#### TASK OBJECTIVE
Each line from the one that contains "Ürün Bilgisi (220, 923)" to the last line of the records below must be restated word for word.

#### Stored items
- - -

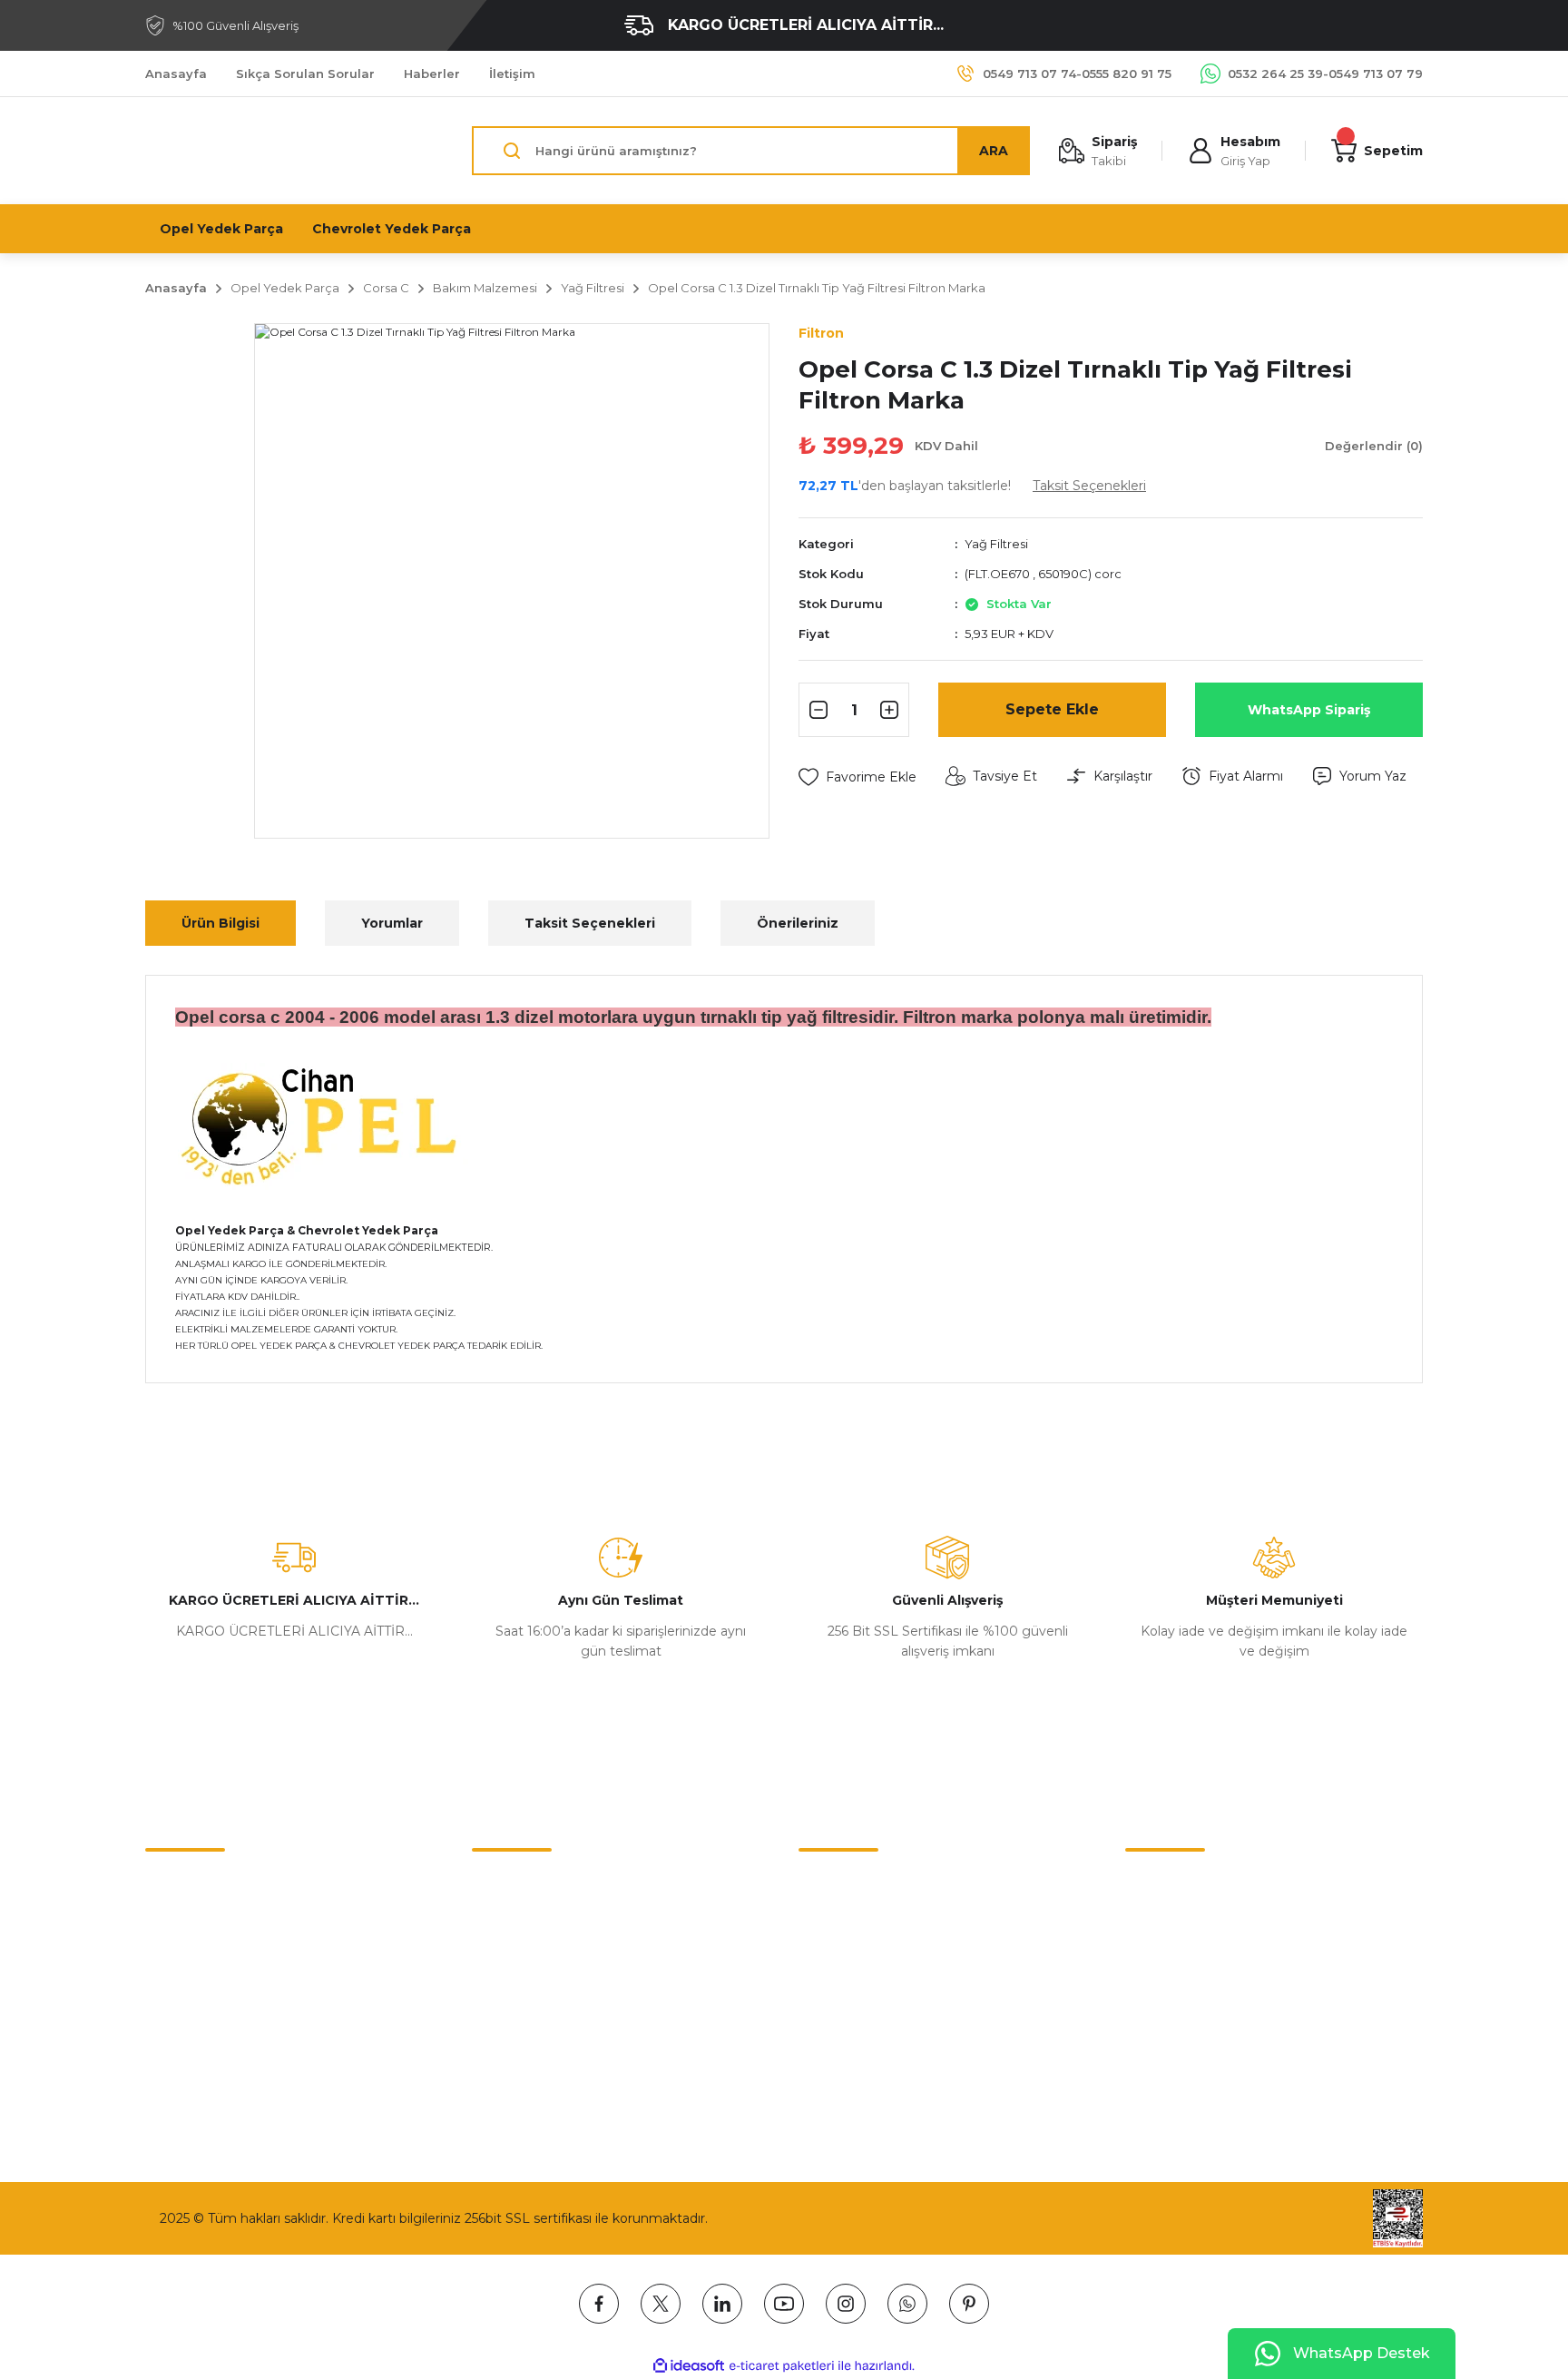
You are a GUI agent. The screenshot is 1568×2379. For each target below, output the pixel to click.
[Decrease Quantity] (816, 710)
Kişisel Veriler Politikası (542, 1998)
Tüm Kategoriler (850, 2074)
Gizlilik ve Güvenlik (529, 1921)
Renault (823, 1959)
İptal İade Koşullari (528, 1959)
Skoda (818, 1998)
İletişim (168, 1883)
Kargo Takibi (183, 1998)
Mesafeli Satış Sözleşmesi (552, 1883)
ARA (993, 151)
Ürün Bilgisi (220, 923)
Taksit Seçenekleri (589, 923)
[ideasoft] (688, 2365)
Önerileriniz (797, 923)
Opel (813, 1921)
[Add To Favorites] (857, 776)
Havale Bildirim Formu (215, 1959)
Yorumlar (392, 923)
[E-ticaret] (782, 2366)
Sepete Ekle (1052, 709)
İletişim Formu (191, 1921)
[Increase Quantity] (892, 710)
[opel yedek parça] (325, 1125)
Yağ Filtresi (996, 543)
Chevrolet (829, 1883)
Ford (813, 2036)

- - -

#### RESULT OF THIS EXERCISE
Ürün Bilgisi (220, 923)
Taksit Seçenekleri (589, 923)
[ideasoft] (688, 2365)
Önerileriniz (797, 923)
Opel (813, 1921)
[Add To Favorites] (857, 776)
Havale Bildirim Formu (215, 1959)
Yorumlar (392, 923)
[E-ticaret] (782, 2366)
Sepete Ekle (1052, 709)
İletişim Formu (191, 1921)
[Increase Quantity] (892, 710)
[opel yedek parça] (325, 1125)
Yağ Filtresi (996, 543)
Chevrolet (829, 1883)
Ford (813, 2036)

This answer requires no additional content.